'''

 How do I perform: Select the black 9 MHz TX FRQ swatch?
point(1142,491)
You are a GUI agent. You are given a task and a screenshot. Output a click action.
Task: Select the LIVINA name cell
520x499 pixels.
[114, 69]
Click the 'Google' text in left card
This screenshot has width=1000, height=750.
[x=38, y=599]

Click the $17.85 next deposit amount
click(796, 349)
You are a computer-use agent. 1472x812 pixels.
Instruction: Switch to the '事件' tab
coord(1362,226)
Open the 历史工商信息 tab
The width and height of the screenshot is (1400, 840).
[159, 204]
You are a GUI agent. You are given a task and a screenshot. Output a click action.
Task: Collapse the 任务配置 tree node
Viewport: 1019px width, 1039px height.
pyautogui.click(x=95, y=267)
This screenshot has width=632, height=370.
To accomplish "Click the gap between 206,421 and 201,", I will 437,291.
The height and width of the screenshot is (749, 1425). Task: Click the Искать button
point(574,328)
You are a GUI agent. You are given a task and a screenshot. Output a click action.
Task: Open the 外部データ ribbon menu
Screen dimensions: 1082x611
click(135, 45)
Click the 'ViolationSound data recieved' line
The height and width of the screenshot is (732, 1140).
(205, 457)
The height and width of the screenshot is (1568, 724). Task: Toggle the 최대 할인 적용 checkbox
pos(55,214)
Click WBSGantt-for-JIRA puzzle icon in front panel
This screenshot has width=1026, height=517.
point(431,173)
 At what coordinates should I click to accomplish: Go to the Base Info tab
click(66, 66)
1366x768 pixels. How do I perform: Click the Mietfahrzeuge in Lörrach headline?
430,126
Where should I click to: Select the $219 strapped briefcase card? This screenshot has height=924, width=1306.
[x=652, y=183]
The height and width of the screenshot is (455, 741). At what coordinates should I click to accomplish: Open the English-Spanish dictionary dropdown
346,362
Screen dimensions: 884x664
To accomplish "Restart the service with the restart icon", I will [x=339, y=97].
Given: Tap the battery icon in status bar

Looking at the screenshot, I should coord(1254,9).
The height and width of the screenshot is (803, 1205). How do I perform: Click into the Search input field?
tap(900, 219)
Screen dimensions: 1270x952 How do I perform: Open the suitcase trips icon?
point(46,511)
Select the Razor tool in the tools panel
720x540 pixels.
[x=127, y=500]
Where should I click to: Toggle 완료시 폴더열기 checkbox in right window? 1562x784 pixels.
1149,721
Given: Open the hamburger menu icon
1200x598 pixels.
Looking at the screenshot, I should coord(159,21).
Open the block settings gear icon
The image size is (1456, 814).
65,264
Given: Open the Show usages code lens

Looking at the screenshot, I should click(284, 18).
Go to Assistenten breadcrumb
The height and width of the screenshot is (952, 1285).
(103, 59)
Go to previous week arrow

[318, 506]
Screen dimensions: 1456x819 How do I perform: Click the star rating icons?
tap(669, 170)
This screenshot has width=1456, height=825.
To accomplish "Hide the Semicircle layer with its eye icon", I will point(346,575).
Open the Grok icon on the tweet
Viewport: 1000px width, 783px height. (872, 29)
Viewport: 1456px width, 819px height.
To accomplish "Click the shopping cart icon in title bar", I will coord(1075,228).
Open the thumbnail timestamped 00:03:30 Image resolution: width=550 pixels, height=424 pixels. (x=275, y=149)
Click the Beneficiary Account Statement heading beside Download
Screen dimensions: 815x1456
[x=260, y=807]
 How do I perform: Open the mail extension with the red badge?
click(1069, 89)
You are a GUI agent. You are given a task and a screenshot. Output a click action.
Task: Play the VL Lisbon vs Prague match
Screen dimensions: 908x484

'''

## Written exercise
Copy out the entries above verbatim, from the line with "Screen dimensions: 1456x819" to the line with "Viewport: 1000px width, 783px", including both of those lines.

## Correct result
Screen dimensions: 1456x819 How do I perform: Click the star rating icons?
tap(669, 170)
This screenshot has width=1456, height=825.
To accomplish "Hide the Semicircle layer with its eye icon", I will point(346,575).
Open the Grok icon on the tweet
Viewport: 1000px width, 783px height. (872, 29)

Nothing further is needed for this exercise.